Here’s what you need for about 12 rolls:
- 2-1/2 – 2-3/4 cups all-purpose flour
- 2 envelopes Fleischmann’s Rapid Rise yeast
- 3 TBSP sugar
- 3/4 teaspoon salt
- 1 c water
- 2 TBSP Mazola corn oil
- 4 TBSP butter, divided
- Mix 1 cup of the flour, undissolved yeast, sugar, and salt in a large mixing bowl
- Heat water, oil, and 2 TBSP of the butter until very warm (120 – 130 F)
- Add to the flour mixture
- Beat two minutes at a medium speed with an electric mixer, scraping sides occasionally
- Add 1/2 cup of flour
- Beat 2 minutes at high speed
- Stir in enough remaining flour to create a soft dough
- Knead on a lightly floured surface for about 5 minutes or so, until the dough is smooth and elastic
- Cover and let rise until doubled in size
OK, the hard part is over! If you’re new to proofing dough, there’s nothing to it. It works best when the dough is left in a warm area. I usually just leave my dough in the pan and set it near the stove while the oven is heating. DO NOT SET IN THE OVEN OR ON THE STOVE. But near it. Gentle heat. Nothing to it. You should end up with something that looks like
Now, the first thing you’re going to want to do is to grease your cast-iron skillet. For this batch, I used generic shortening from the store. I actually prefer to use lard most of the time, but in either case you really want a fat that is thick and solid at room temperature. SLATHER that stuff on. Not too much, but be generous. It will also help condition (season) your pan.
So now you have a greased skillet and some proofed dough. Let’s finish this!

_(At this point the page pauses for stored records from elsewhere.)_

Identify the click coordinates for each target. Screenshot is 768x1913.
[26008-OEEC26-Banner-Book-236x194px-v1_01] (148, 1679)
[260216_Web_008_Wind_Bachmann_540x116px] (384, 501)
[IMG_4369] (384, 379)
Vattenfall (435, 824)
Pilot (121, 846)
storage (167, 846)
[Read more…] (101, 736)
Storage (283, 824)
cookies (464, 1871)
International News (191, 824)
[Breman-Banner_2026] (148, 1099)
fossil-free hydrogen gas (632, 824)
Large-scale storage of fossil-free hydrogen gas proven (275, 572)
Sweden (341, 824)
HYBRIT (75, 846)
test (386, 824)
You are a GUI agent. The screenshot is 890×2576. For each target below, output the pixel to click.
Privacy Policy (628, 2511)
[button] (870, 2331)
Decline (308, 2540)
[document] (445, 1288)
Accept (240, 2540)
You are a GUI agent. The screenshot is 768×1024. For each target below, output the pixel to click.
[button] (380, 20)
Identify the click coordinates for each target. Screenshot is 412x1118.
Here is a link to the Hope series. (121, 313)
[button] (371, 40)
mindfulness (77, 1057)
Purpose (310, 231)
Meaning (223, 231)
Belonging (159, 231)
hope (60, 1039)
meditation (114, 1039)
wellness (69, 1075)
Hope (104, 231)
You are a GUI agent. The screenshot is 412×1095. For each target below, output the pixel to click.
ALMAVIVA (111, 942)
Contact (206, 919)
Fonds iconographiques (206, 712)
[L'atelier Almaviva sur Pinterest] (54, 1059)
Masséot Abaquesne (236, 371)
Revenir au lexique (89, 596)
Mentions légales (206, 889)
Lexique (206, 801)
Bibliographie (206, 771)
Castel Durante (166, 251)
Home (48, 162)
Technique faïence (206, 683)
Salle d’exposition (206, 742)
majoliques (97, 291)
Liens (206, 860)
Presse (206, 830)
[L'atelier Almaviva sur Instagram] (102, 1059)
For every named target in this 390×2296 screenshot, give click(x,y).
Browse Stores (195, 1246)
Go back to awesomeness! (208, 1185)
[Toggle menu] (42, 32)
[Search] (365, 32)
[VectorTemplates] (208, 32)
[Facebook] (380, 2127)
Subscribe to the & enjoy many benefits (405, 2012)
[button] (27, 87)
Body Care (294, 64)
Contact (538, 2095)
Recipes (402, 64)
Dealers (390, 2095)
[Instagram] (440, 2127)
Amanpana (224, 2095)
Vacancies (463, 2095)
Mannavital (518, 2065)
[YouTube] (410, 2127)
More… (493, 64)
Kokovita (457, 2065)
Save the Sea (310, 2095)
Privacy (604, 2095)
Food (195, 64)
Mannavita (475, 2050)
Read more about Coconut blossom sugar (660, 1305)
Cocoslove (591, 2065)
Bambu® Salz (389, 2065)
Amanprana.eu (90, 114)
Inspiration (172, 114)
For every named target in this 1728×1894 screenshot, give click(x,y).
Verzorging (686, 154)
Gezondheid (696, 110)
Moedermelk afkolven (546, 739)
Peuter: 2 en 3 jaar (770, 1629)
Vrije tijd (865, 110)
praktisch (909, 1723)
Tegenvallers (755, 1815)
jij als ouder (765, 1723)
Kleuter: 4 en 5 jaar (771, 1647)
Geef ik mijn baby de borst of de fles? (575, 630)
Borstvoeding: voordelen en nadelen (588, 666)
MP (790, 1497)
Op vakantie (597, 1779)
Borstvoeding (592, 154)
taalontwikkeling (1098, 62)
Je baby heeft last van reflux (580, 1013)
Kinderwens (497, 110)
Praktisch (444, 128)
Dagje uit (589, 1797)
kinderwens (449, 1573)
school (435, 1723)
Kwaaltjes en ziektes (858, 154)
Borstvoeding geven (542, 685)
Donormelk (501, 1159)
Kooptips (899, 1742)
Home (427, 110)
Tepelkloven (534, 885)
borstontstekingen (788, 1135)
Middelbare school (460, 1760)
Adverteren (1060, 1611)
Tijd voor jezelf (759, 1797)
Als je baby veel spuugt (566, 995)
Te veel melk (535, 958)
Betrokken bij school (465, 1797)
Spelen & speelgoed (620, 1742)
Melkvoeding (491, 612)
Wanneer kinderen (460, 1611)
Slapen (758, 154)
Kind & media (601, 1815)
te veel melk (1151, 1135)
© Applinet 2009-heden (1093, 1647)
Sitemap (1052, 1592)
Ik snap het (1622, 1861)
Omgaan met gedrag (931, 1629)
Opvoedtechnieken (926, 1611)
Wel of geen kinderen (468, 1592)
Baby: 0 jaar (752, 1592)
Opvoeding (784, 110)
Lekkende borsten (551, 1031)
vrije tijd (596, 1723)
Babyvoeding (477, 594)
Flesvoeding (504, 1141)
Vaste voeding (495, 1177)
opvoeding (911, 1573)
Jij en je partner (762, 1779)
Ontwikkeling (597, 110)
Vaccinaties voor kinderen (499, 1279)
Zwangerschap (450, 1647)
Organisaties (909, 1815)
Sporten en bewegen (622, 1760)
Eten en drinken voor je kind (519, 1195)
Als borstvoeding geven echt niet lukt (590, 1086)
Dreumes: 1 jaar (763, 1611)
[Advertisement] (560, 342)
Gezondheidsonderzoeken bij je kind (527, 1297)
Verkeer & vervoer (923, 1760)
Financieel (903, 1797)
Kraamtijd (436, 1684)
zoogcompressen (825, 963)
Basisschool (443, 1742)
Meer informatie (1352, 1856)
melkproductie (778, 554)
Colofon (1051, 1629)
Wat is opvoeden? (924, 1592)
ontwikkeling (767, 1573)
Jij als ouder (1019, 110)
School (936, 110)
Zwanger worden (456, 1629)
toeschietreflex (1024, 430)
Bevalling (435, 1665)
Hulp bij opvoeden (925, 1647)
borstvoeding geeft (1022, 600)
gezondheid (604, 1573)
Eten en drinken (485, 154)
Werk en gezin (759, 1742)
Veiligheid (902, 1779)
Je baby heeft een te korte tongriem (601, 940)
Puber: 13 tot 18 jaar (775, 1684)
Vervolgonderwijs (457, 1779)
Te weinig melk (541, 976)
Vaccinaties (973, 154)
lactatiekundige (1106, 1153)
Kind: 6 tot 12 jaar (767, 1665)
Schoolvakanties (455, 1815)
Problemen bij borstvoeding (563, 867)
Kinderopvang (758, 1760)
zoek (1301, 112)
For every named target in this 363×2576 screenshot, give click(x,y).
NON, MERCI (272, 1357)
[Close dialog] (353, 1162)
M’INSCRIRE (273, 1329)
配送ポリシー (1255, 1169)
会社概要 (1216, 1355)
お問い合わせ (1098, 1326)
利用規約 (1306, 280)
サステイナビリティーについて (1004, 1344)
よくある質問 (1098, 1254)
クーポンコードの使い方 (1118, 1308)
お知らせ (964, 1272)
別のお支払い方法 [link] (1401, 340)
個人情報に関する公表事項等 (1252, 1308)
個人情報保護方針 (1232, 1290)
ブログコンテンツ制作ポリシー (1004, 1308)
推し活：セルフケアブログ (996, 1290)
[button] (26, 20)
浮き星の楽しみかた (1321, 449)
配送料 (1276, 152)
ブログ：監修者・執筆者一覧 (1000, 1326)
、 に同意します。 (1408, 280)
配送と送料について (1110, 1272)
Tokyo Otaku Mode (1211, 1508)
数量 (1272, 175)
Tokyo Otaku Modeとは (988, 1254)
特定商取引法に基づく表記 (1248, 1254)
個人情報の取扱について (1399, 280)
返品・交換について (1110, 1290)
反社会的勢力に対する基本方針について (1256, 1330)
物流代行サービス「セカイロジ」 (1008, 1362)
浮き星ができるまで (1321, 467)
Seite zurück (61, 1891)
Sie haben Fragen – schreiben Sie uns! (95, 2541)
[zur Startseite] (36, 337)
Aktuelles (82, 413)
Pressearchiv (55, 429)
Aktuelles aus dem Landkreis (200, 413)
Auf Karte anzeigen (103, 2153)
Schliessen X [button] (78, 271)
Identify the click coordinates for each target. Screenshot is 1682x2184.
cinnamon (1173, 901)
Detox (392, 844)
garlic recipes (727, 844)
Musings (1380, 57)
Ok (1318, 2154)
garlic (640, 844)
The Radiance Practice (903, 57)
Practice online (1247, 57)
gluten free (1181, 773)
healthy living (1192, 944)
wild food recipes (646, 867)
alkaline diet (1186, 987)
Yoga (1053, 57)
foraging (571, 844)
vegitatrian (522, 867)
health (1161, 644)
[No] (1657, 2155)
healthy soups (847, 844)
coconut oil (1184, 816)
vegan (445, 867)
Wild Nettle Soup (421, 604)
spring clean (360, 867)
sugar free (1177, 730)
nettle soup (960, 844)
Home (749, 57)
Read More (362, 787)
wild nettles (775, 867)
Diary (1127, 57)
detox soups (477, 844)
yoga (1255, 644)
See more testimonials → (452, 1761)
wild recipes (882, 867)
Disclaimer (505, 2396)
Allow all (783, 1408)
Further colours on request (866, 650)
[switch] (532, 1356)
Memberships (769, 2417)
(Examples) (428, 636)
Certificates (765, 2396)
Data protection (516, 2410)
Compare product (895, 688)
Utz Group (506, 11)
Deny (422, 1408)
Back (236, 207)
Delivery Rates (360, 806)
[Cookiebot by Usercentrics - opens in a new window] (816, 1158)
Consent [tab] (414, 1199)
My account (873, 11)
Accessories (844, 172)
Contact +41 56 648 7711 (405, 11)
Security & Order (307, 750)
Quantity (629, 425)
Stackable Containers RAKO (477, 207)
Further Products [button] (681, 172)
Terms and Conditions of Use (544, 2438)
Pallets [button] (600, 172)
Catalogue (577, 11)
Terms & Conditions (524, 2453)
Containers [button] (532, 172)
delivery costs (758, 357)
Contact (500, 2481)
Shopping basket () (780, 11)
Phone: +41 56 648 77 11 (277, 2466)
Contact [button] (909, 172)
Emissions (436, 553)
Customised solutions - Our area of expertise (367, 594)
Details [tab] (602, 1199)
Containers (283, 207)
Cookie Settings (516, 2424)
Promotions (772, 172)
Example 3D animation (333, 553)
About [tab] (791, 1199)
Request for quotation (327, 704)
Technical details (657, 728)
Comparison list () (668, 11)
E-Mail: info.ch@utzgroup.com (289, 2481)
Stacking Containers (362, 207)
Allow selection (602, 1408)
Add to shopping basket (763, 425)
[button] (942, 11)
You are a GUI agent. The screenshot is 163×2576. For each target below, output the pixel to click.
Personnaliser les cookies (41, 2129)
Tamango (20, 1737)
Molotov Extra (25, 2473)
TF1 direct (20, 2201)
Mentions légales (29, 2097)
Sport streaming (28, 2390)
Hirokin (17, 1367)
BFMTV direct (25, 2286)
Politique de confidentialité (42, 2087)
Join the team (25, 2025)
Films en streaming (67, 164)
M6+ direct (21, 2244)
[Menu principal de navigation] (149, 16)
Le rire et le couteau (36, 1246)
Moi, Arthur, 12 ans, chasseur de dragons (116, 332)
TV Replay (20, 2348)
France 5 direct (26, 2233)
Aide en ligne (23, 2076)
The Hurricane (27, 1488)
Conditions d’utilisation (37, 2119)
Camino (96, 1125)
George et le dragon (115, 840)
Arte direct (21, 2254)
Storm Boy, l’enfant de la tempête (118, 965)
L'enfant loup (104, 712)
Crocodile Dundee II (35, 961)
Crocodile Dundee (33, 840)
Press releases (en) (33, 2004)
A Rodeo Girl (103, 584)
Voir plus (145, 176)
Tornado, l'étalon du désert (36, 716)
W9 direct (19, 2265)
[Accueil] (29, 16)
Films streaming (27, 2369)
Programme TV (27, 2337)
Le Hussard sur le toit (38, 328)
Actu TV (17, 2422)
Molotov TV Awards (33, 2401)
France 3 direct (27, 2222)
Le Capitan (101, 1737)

Divide the dough into 12 equal pieces and shape into balls. You can adjust the size and number if you like.
Place each of the 12 rolls into the greased skillet (a 10″ or 12″ skillet will work great).
Cover the skillet and let rise for a second time, about 30 – 45 minutes or until doubled in size.
Preheat the oven to 375 F. Melt some butter and brush over the rolls.
Bake for 18 – 20 minutes or until slightly browned. Serve warm.
I recommend serving with warm herbed butter of your choice.
Recipe adapted from “Cast Iron Cooking” magazine, published in 2016.